Air rights development projects in Boston are notoriously difficult undertakings. The Prudential Center, opened in 1964, and Copley Place, completed almost 30 years ago, are the city’s only two Turnpike development successes. Most efforts end in spectacular failure. Two projects have blown up in the time Rosenthal has been pushing Fenway Center. His own is still alive, in part because Boston Mayor Tom Menino brokered a deal between Rosenthal and the Red Sox that moved Fenway Center across Brookline Ave., away from Fenway Park’s Green Monster, to a triangular parcel running along Beacon Street. The current Fenway Center site incorporates a new, expanded Yawkey commuter rail station into a 27-story complex that will include 550 mixed-income apartments, office space, and an organic grocer.
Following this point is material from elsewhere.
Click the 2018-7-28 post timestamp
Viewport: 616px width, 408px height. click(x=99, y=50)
Rosenthal plans on topping the project with a huge solar panel installation. He has lined up an investor to sink $450 million in cash into the project, and hopes to break ground in the spring.
Fenway Center is a capstone project for Rosenthal. It’s not just that the project will change the face of the Fenway and put construction cranes over the Pike for the first time in three decades. Fenway Center is being built around smart growth and transit-oriented principles. It’s incorporating green energy and creating affordable housing. It is, in many ways, the embodiment of Rosenthal’s social philosophy. And it also will likely spell the end of Rosenthal’s iconic billboard.
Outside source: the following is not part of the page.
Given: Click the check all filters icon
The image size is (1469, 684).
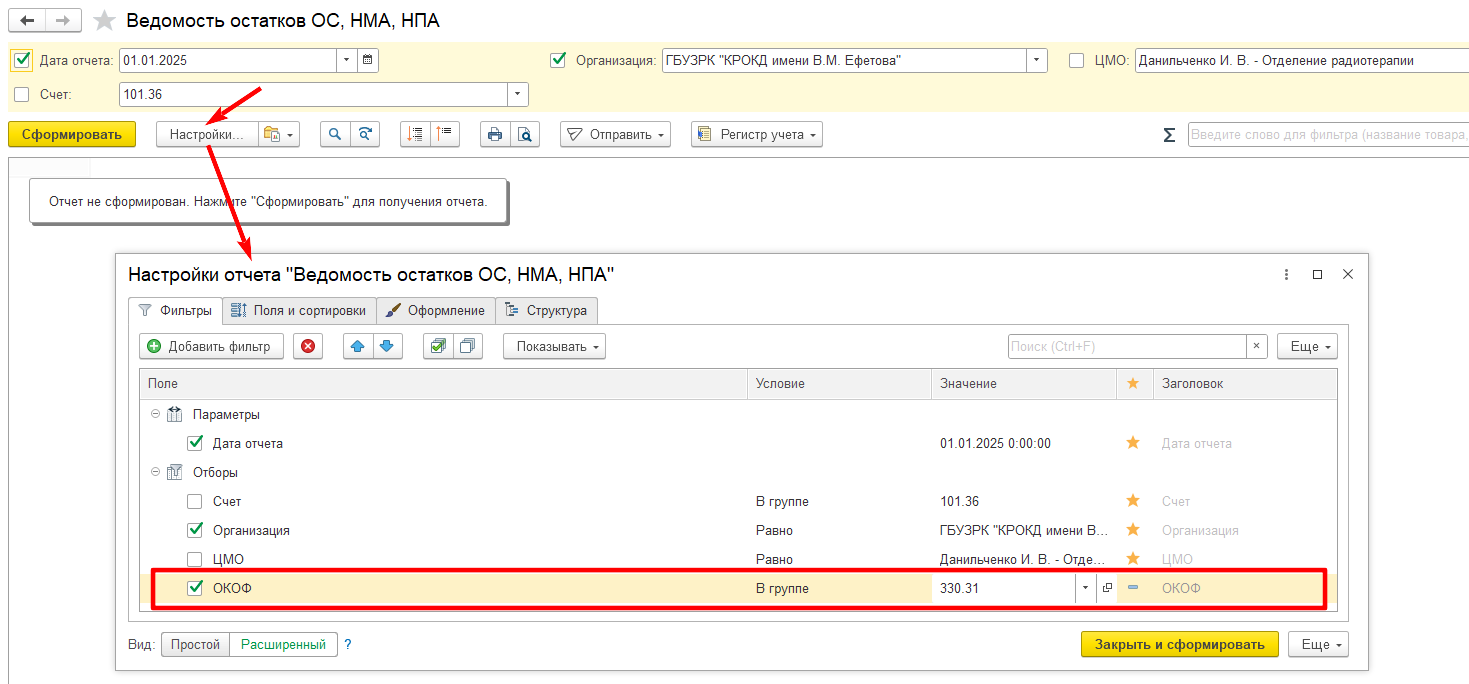Looking at the screenshot, I should (x=438, y=346).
The Red Sox, who are now Rosenthal’s partners in Fenway Center, have been eyeing Rosenthal’s Lansdowne Street garage for years. The advent of Fenway Center will make the garage expendable. Rosenthal expects the team, which has been aggressive about controlling the real estate around Fenway Park, to snatch up and redevelop the parking structure.
The garage has driven much of what Rosenthal has done over the past 20 years. Its Turnpike frontage spurred the creation of Stop Handgun Violence, and turned Rosenthal into a national voice on gun control. Its location turned him into an urban developer on the biggest scale. Now, the ambitious urban development is spelling the end of the garage, and the billboard, that started it all. Rosenthal is looking for a spot on Fenway Center to place a new Stop Handgun Violence billboard. It might go on the side of the complex’s parking garage, underneath Rosenthal’s solar panels. It could go on the end of the garage, facing inbound drivers. It will definitely not be as big or as visible as the current one.
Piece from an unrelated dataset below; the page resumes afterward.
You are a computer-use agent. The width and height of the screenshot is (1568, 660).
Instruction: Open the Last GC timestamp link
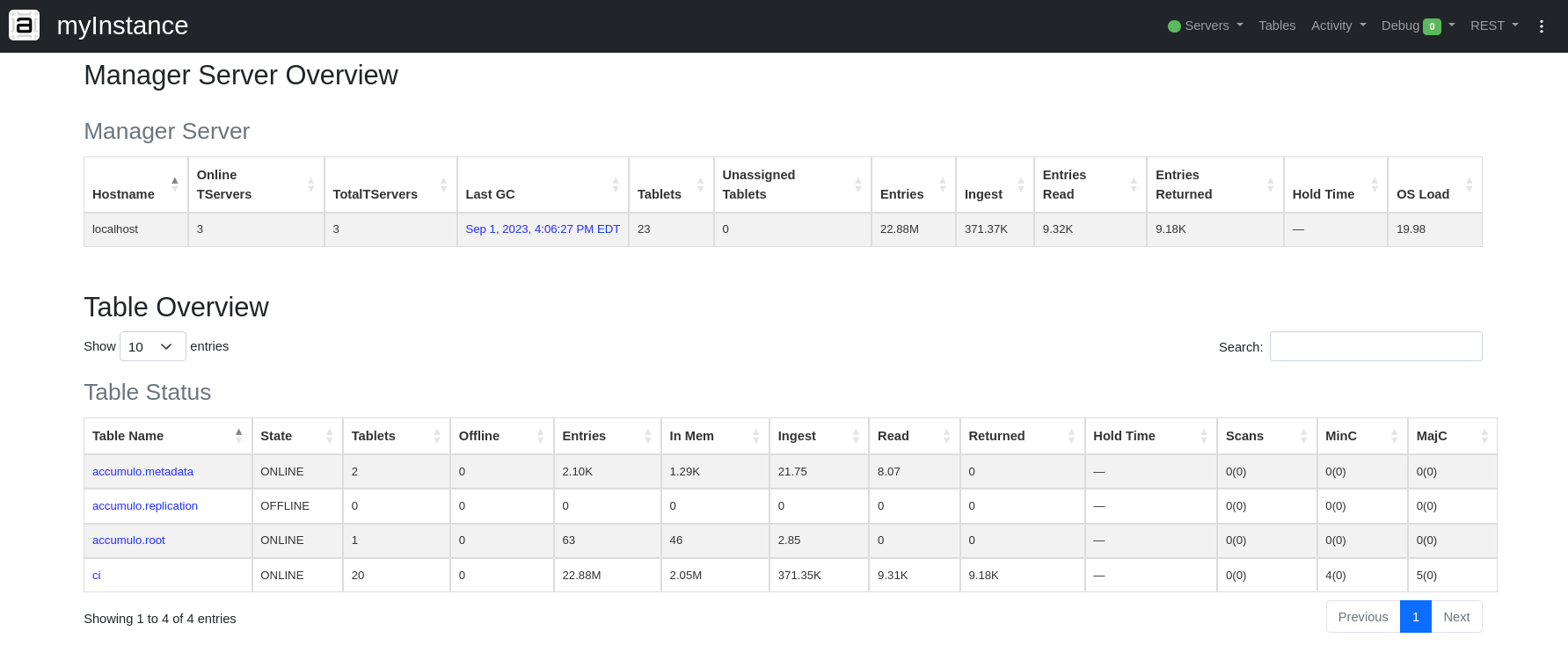click(542, 229)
“President Clinton used to tell me he’d change his entourage route into Boston to see the sign,” Rosenthal says. “It helped change the debate in Massachusetts. We helped change the debate nationally. It’s like a family member. It really is. I don’t have kids. But we made that happen. It became a national icon.” Nothing would be more satisfying to Rosenthal than to see his iconic billboard come down, while being able to say its message was finally received.